Texas Attorney General Greg Abbott, with his sights set on his gubernatorial candidacy, immediately announce after the SCOTUS decision in Shelby last year, that he would once again implement SB 14 —- this despite more than 600,000 legally registered Texans who would likely be stripped of their right to vote, a right which the Supreme Court has repeatedly recognized as providing “the essence of a free society.”

With the Section 5 tether removed, in three smaller elections over the past year, none of which entailed a voter turnout of more than 10%, TX was permitted to enforce the very law found to be deliberately racist and disenfranchising.

“To date, the new regime, Senate Bill 14, has been applied in only three low-participation elections…in which voter turnout ranged from 1.48% to 9.98%,” Ginsburg noted in her 6-page dissent Saturday morning. “The November 2014 election would be the first federal general election conducted under Senate Bill 14’s regime. In all likelihood, then, Texas’ poll workers are at least as familiar with Texas’ pre-Senate Bill 14 procedures as they are with the new law’s requirements.”

Her logic fell on deaf ears at the Court.

During the course of the litigation against SB 14 earlier this year, Texas Republicans did all that they could to impede judgment day, not only unsuccessfully resisting the plaintiffs’ efforts to have the case decided on an expedited basis, but by attempting to conceal documents that would help to establish that SB 14 was racially motivated. Those documents were produced only after U.S. District Court Judge Gonzales Ramos, last April, issued an 8-page order compelling production of the records.
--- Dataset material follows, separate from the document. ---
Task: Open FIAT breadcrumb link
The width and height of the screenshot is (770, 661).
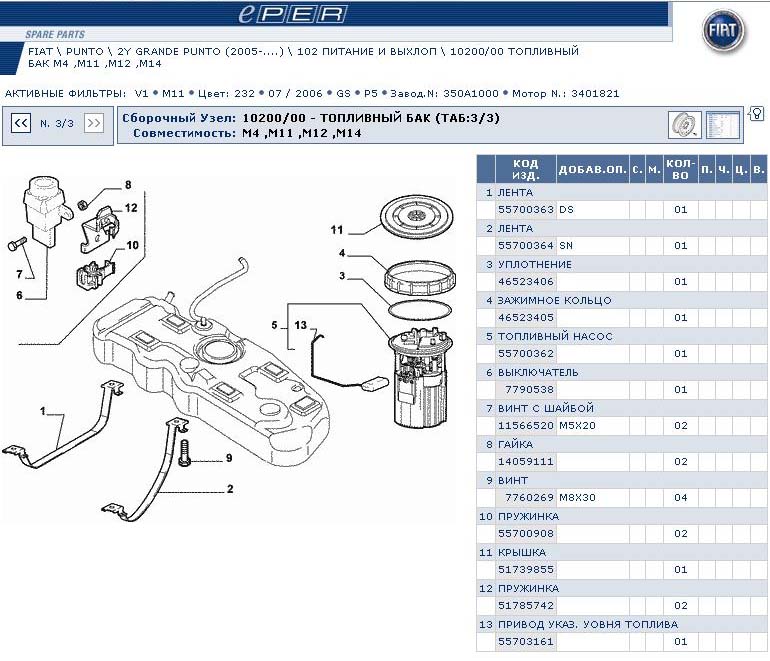Action: [40, 51]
While TX Republicans failed to completely run-out the clock, they did succeed in delaying the 9-day trial until September, and, given the time needed for the Judge to complete her detailed, 147-page decision, the permanent injunction from that court was not forthcoming until October 9 —- only eleven (11) days before the Oct. 20 start date for early voting in the upcoming Texas election.

The Supremes’ ruling, issued despite express District Court findings that implementation of SB 14 will cause far more electoral chaos than the injunction, is ultimately a powerful blow to democracy’s jaw —- a knock-down blow, if not a knock-out punch. The latter will only come if the Court, in the next term, after this election has passed, disregards the detailed District Court findings in considering the merits of the Texas law, as well as similar findings by a District Court in the Wisconsin photo ID case. That ruling was allowed to stand by SCOTUS last week. Both cases, and others like them, all due to Republican attempts at suppressing the vote, are likely to be heard in full at the Supreme Court next year.
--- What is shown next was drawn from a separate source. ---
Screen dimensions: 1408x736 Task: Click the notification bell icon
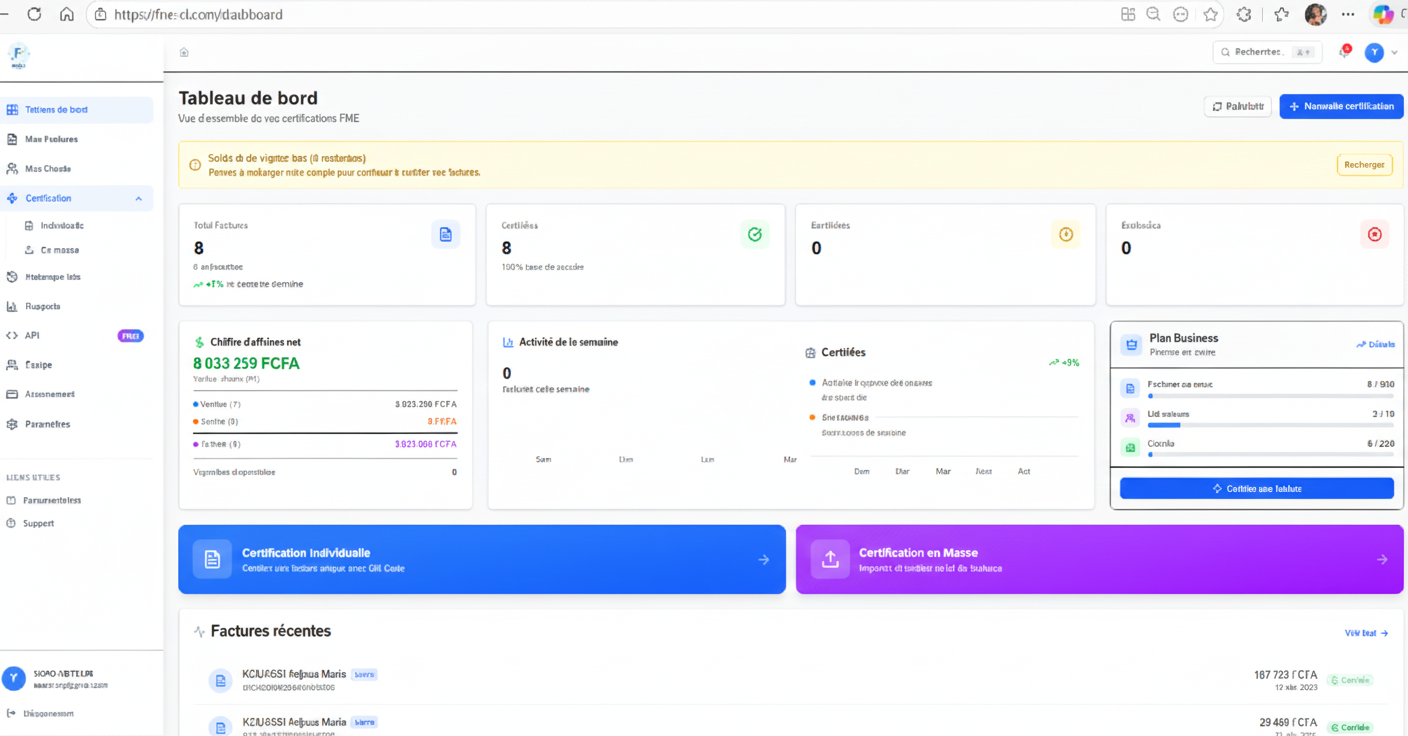1344,52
Even if the Court, at such time, should go so far as to heed the devastating opinion of Reagan-appointed, Republican, U.S. 7th Circuit Appeals Court Judge Richard Posner’s elegant plea that it strike down, as unconstitutional, each and every “strict photo ID” law (as enacted only by states with Republican majorities in both houses of their legislature), the stain on democracy will remain following the 2014 election in Texas.

Whatever the results of the midterm elections there this year, they will forever be tarnished by the wide-spread, racially motivated disenfranchisement of nearly 4.5% of the Lone Star State’s eligible voters.

More disturbingly, a precedent will have been established that no matter how egregiously and purposefully racist a voter suppression scheme may be, those who seek to reinstate Jim Crow at the polls will always get at least one chance to insure a tainted election, simply by running out the clock on well-taken legal challenges.